The Vatican Pieta is quieter and more idyllic–Mary is a young woman holding the body of a dead son who is a full grown man (when young, I was so accustomed to a certain iconography of images that the import of this didn’t occur to me until later), and her posture is suggestive of an offering to humanity in a gesture that speaks more to associated archetypes than the artist having a full personal acquaintance with the emotional challenges the archetypes embody and carry. Whether or not Michelangelo’s ultimate intention, the Rondanini, left nearly featureless, is more personal, and, in contrast, the Rondanini depicts instead an elderly Mary unable to support her son’s body–Michelangelo stated this himself, but this is known without resorting to his words, apparent in the work. Mary’s left hand is uncertain.
As to whether Michelangelo was dealing with a crisis of the soul while sculpting the Rondanini, certainly his relationship to the subject matter had changed in accordance with his age and experience. To me, with the Vatican Pieta he is “presenting” the subject, where in the Rondanini he has become the subject and melded with it. Nearing death, his physical strength diminished, coming and going, it is awe-inspiring he was able to work as he did, but he must have felt his mortality represented in the question mark of the perished Christ, as well as in Mary, Michelangelo’s physical body unable to support him any longer. Indeed, Mary’s legs are almost only apologetically present, diminished, and she leans forward in such a way, Christ’s arm upon her thigh, that the longer one looks the more one may get the impression that it is instead the dead Christ supporting and even carrying his mother. Then again, they seem as though two bodies grown of the same tree trunk.
It’s a strong work because of the contrasts. That uncertain hand of Mary, distant in that it is unable to support, and yet crumbling into the body of her son so that they are melded together. Had the work been “finished”, polished, it would have been untrue. I think it was finished and that Michelangelo continued to hack at it because he was alive and by then was using his artistry to keep from undoing the truth of the piece with each strike. And that if the sculpture seems tortured it’s because the truth of the Pieta had embraced him wholly, which is why it is also a gentle piece, transcendent, generation after generation collapsing into each other as they move on to–what?–leaving for the earthly observer the remnant material, the chrysalis, which is the only physical knowledge permitted those who have not moved beyond the mysterious veil.
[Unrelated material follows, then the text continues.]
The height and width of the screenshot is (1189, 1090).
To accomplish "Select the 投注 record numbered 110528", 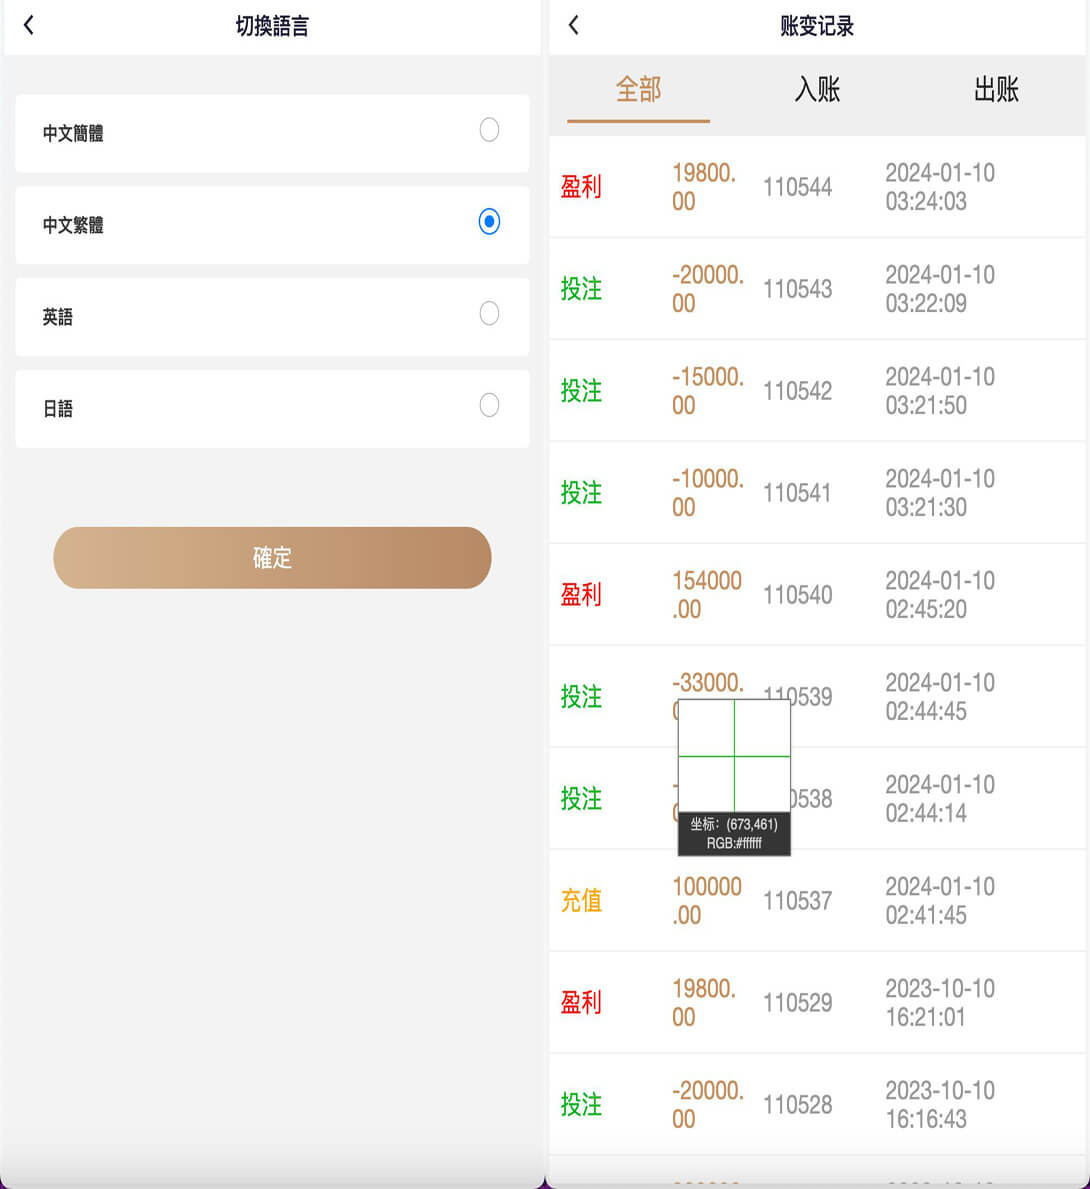I will [x=817, y=1105].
Being Christian, Michelangelo may have kept in mind the physical resurrection of Christ while he worked, but in the piece he communicated what he saw in nature.
And so it goes.
As Vonnegut says.
Summing up with a quote from Viktor Frankl:
For the meaning of life differs from man to man, from day to day and from hour to hour. What matters, therefore, is not the meaning of life in general but rather the specific meaning of a person’s life at a given moment.”